__Work order__: For this exercise, restate word for word only the lines from the first line of the data to the line containing "5 [tab] (649, 727)".

··· Data listing ···

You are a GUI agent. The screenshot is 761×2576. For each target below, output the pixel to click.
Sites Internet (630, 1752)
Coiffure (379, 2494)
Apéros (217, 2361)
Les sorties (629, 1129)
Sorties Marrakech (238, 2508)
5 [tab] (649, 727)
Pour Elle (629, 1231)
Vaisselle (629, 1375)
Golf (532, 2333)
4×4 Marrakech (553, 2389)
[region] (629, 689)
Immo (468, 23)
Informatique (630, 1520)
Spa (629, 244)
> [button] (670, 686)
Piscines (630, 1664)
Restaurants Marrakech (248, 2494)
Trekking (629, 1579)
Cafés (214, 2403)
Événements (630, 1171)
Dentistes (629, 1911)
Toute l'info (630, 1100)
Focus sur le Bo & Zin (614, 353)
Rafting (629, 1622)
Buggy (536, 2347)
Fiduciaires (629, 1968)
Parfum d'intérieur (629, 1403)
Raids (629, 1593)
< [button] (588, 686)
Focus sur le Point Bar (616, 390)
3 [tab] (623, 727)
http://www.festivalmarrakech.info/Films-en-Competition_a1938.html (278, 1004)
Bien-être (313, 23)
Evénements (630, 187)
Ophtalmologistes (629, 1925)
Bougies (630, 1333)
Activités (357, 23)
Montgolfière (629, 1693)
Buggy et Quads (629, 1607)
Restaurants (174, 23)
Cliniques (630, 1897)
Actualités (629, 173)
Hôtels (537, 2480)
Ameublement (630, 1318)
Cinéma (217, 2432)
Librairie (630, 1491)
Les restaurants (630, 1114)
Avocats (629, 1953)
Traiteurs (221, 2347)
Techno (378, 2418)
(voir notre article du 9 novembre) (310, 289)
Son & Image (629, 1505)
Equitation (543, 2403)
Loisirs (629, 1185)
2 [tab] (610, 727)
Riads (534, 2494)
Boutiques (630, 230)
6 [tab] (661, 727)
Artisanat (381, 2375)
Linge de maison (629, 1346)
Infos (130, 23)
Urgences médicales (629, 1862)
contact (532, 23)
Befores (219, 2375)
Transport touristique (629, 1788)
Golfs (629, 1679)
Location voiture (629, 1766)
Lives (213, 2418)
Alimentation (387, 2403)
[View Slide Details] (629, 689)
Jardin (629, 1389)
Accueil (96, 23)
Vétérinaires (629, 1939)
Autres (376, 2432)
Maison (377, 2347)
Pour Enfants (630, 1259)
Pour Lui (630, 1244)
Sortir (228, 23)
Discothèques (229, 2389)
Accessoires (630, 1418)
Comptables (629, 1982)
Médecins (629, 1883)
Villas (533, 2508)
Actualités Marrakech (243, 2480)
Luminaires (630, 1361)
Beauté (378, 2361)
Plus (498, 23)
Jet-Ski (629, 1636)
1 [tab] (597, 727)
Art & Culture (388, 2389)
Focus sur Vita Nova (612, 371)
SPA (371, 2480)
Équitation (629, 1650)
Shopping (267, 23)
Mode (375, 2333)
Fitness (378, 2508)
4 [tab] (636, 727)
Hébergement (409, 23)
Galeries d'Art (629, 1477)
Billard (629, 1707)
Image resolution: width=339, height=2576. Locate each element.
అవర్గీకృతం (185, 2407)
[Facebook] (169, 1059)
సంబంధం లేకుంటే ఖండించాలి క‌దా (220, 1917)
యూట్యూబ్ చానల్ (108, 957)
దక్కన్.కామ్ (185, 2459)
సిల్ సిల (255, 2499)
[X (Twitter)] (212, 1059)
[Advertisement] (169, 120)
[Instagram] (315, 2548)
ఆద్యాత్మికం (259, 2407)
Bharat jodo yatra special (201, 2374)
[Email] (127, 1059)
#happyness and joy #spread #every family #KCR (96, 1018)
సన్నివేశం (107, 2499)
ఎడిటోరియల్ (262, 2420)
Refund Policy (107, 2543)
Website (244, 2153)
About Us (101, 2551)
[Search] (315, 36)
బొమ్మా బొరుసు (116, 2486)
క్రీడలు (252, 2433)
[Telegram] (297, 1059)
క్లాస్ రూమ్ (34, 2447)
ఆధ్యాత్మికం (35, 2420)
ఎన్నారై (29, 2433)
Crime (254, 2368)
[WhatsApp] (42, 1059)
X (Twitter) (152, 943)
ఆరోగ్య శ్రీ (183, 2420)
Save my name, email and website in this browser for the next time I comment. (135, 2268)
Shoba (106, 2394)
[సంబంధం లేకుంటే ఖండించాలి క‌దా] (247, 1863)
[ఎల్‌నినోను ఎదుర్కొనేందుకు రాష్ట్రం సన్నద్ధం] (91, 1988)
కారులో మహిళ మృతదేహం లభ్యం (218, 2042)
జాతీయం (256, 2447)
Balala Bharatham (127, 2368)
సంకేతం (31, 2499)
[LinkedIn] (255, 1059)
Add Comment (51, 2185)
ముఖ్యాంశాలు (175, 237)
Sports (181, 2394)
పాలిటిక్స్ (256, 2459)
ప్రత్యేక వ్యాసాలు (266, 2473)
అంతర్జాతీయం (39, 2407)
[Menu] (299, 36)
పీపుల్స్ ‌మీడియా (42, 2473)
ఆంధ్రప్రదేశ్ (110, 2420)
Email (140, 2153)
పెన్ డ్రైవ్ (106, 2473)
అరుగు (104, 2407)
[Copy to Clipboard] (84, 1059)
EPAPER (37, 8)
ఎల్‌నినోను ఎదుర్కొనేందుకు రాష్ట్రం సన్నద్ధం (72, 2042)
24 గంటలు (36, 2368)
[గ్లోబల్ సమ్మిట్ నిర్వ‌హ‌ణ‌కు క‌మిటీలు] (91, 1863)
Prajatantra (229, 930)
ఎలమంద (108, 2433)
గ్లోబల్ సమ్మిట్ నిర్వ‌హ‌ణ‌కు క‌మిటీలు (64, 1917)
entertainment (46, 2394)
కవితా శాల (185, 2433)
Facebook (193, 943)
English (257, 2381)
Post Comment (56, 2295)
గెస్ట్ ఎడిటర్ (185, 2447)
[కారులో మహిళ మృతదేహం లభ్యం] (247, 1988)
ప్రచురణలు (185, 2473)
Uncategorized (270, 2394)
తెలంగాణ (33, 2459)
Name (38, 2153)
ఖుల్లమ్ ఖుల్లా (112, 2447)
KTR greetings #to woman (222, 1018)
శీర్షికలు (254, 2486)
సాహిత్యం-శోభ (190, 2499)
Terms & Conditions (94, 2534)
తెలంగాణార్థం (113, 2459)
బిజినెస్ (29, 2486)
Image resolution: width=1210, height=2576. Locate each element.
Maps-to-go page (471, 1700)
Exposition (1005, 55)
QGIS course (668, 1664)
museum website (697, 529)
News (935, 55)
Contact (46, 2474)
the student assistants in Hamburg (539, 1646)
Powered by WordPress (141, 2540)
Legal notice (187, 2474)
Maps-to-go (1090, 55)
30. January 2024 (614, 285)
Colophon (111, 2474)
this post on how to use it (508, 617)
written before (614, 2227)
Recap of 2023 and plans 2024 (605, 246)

···

__Task response__:
You are a GUI agent. The screenshot is 761×2576. For each target below, output the pixel to click.
Sites Internet (630, 1752)
Coiffure (379, 2494)
Apéros (217, 2361)
Les sorties (629, 1129)
Sorties Marrakech (238, 2508)
5 [tab] (649, 727)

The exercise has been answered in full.